__What is needed__.
Reproduce every entry precisely as written.

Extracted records
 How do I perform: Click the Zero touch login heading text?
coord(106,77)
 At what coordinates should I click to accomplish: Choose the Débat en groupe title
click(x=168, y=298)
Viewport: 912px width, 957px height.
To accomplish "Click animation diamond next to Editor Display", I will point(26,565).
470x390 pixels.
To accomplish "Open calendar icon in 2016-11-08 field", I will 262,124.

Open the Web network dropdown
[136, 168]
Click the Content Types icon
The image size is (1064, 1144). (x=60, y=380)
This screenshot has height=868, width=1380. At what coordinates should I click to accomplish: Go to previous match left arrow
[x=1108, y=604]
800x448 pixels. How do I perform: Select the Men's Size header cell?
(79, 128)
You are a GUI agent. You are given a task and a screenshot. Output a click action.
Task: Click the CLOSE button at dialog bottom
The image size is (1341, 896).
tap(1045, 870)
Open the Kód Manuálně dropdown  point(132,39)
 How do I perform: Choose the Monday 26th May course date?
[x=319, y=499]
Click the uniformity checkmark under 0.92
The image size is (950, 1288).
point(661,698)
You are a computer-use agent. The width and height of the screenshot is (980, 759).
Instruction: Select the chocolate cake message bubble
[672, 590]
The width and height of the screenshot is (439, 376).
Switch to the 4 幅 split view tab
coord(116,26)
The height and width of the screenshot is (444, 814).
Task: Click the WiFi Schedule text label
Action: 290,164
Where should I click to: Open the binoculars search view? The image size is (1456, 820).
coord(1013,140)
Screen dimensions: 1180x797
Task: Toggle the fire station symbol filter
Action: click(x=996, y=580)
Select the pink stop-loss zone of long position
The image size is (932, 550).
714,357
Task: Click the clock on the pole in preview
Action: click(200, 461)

__Output for this task__.
 How do I perform: Click the Zero touch login heading text?
coord(106,77)
 At what coordinates should I click to accomplish: Choose the Débat en groupe title
click(x=168, y=298)
Viewport: 912px width, 957px height.
To accomplish "Click animation diamond next to Editor Display", I will point(26,565).
470x390 pixels.
To accomplish "Open calendar icon in 2016-11-08 field", I will 262,124.

Open the Web network dropdown
[136, 168]
Click the Content Types icon
The image size is (1064, 1144). (x=60, y=380)
This screenshot has height=868, width=1380. At what coordinates should I click to accomplish: Go to previous match left arrow
[x=1108, y=604]
800x448 pixels. How do I perform: Select the Men's Size header cell?
(79, 128)
You are a GUI agent. You are given a task and a screenshot. Output a click action.
Task: Click the CLOSE button at dialog bottom
The image size is (1341, 896).
tap(1045, 870)
Open the Kód Manuálně dropdown  point(132,39)
 How do I perform: Choose the Monday 26th May course date?
[x=319, y=499]
Click the uniformity checkmark under 0.92
The image size is (950, 1288).
point(661,698)
You are a computer-use agent. The width and height of the screenshot is (980, 759).
Instruction: Select the chocolate cake message bubble
[672, 590]
The width and height of the screenshot is (439, 376).
Switch to the 4 幅 split view tab
coord(116,26)
The height and width of the screenshot is (444, 814).
Task: Click the WiFi Schedule text label
Action: 290,164
Where should I click to: Open the binoculars search view? The image size is (1456, 820).
coord(1013,140)
Screen dimensions: 1180x797
Task: Toggle the fire station symbol filter
Action: click(x=996, y=580)
Select the pink stop-loss zone of long position
The image size is (932, 550).
714,357
Task: Click the clock on the pole in preview
Action: click(200, 461)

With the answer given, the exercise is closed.